Take each line of the data that contains the string "computer" and copy it.

[Saved entries]
*** Block opens ***
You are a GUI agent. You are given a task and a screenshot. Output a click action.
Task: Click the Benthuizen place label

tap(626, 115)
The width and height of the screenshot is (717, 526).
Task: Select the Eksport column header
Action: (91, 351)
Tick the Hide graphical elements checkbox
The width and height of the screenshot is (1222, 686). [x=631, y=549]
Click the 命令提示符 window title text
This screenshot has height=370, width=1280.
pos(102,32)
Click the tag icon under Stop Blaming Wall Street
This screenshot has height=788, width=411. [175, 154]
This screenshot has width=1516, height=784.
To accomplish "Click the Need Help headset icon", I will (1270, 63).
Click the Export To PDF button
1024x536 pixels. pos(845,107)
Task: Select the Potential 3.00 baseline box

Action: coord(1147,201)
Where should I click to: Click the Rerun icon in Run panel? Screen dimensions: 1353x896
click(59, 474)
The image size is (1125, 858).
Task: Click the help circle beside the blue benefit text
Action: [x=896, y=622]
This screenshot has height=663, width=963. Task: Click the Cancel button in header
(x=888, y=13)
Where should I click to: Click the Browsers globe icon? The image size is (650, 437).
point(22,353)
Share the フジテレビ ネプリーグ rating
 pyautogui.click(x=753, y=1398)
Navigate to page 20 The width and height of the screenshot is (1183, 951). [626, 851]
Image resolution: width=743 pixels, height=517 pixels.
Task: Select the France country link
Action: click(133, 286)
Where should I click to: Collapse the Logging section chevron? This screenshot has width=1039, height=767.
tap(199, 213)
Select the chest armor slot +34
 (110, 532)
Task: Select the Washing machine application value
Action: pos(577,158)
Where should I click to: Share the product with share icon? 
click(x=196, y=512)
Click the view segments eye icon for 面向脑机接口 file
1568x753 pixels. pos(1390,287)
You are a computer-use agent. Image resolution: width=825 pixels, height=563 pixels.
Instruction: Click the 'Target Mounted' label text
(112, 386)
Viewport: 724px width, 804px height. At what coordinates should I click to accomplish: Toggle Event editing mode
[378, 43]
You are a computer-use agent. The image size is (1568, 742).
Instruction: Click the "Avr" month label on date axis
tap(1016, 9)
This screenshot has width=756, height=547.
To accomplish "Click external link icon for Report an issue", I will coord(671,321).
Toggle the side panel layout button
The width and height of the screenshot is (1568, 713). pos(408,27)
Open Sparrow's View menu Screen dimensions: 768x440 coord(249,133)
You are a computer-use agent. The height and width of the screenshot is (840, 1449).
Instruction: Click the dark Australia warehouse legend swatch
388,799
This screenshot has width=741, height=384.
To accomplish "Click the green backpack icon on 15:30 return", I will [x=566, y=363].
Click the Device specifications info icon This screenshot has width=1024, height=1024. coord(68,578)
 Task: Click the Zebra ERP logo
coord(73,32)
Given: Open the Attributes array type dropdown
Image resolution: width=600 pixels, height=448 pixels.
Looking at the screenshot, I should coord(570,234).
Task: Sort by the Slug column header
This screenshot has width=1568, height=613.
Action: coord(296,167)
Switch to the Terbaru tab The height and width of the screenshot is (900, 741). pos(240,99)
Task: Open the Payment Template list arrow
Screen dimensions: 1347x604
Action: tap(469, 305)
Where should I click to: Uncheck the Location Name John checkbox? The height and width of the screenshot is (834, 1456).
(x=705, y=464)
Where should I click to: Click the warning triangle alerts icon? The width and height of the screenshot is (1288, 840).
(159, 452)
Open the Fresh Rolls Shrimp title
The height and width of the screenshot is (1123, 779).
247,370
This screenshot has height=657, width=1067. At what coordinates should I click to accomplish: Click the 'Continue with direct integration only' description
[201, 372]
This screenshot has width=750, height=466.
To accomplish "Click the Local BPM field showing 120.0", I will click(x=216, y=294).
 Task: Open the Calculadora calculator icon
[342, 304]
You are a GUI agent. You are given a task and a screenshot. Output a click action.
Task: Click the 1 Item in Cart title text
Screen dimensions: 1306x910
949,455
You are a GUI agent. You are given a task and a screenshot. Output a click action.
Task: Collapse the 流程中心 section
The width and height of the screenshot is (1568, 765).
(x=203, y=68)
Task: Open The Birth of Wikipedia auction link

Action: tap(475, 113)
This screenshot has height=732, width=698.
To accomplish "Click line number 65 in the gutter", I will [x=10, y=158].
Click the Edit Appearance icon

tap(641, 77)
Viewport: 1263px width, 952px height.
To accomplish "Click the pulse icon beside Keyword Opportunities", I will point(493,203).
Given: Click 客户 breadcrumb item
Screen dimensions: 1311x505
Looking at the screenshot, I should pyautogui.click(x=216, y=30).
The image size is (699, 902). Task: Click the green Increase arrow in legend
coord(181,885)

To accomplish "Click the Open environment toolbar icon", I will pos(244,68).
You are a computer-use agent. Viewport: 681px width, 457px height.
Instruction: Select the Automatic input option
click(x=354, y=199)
*** Block closes ***
Response for this exercise:
You are a computer-use agent. Image resolution: width=825 pixels, height=563 pixels.
You are a computer-use agent. The image size is (1568, 742).
You are a computer-use agent. The height and width of the screenshot is (840, 1449).
You are a computer-use agent. Viewport: 681px width, 457px height.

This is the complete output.